In many sobering ways, the Republican party is the very problem it’s trying to solve.

That’s the steep hill in front of Big Fred, and the rest of the Republican field that may, or may not, fade in his six-foot-six shadow. There are already questions about his timing and the presence of “fire in the belly.” For some pol watchers, Thompson’s spring- and summerlong chinpulling has been less than inspiring. Their sense is that the long deliberation may well have damaged his prospects.

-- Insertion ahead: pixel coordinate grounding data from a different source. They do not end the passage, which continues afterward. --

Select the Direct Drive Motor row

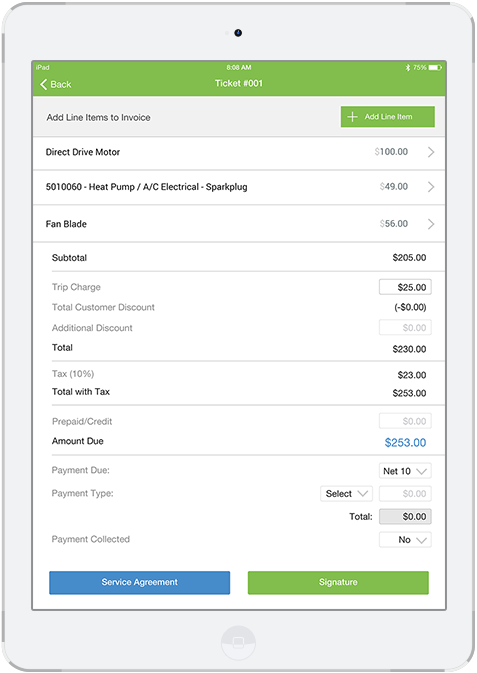239,152
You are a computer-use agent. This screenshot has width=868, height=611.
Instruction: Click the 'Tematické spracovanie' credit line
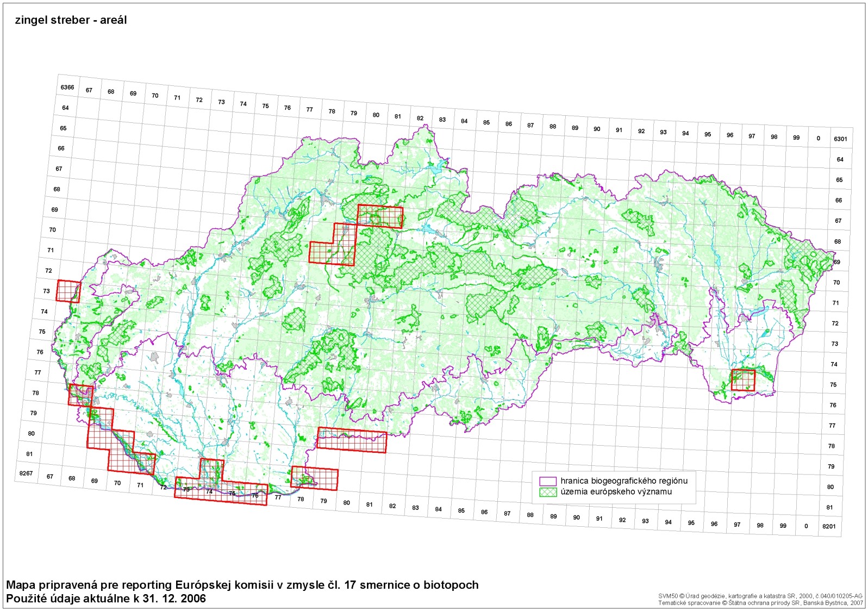pyautogui.click(x=760, y=603)
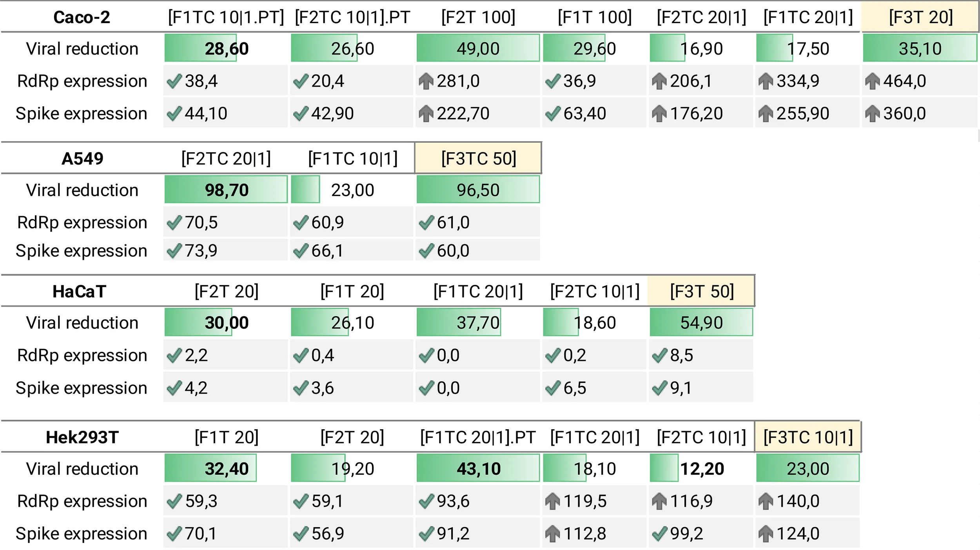Image resolution: width=980 pixels, height=550 pixels.
Task: Click the up arrow beside 464,0
Action: tap(873, 81)
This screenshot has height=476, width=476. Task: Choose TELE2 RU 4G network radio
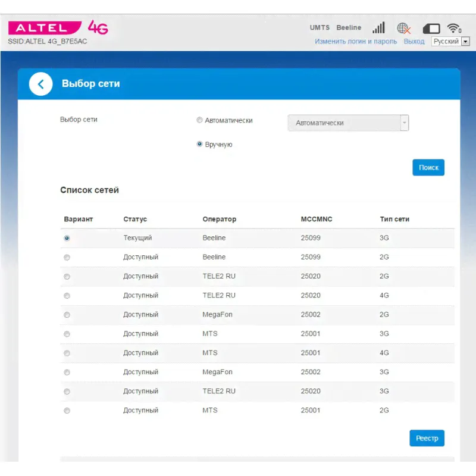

And ironically, it may not have done him a bit of good. After six months of “testing the waters,” in the spirit of test-marketing a new snack food or laundry detergent, Thompson and his frequently-shifting campaign staff have come to the realization that the water is, in fact, wet. With the first open seat for a president in decades, in a field as crowded as the GOP’s is, there could be no more of a political certainty than that, for Thompson or anyone else in the current flock of candidates. For all his caution, Thompson may as well have gotten into this thing months ago; in a relentless 24/7 news cycle, waiting has conferred only a slight advantage, and maybe none at all.

Fred Thompson will be the golden one for a brief period before he settles into the echo-chamber experience of a high-profile political campaign. Once that faintly circular glow around his head begins to fade, and bet your subprime mortgage that it will, he’ll become just the freshest target of opportunity.

Politically and physically, Big Fred got the stature, that’s for sure, and it works for him and against him. Sure, when you’re six-six and you walk in a room, you see everyone and everyone sees you.

But when you’re that tall, and a member of that party … it’s pretty hard to keep your head down.
Photos: Wikipedia>originally posted to Flickr by freddthompson, reviewed by Wikipedia, licensed under Creative Commons Attribution ShareAlike 2.0

1 comment:

  1. Interesting perspective. I think one of the reasons Thompson has no chance in the election is that his record is thoroughly unimpressive. He's known for being lazy, and scandals are already plaguing his fledgling campaign (i.e. his first wife divorcing him for "cruel and inhuman" treatment). He's not all that eloquent. In short, Reagan was successful because he was genuinely Reagan. Nobody's going to be able to pull off a Reagan imitation, because that by definition becomes completely unlike Reagan.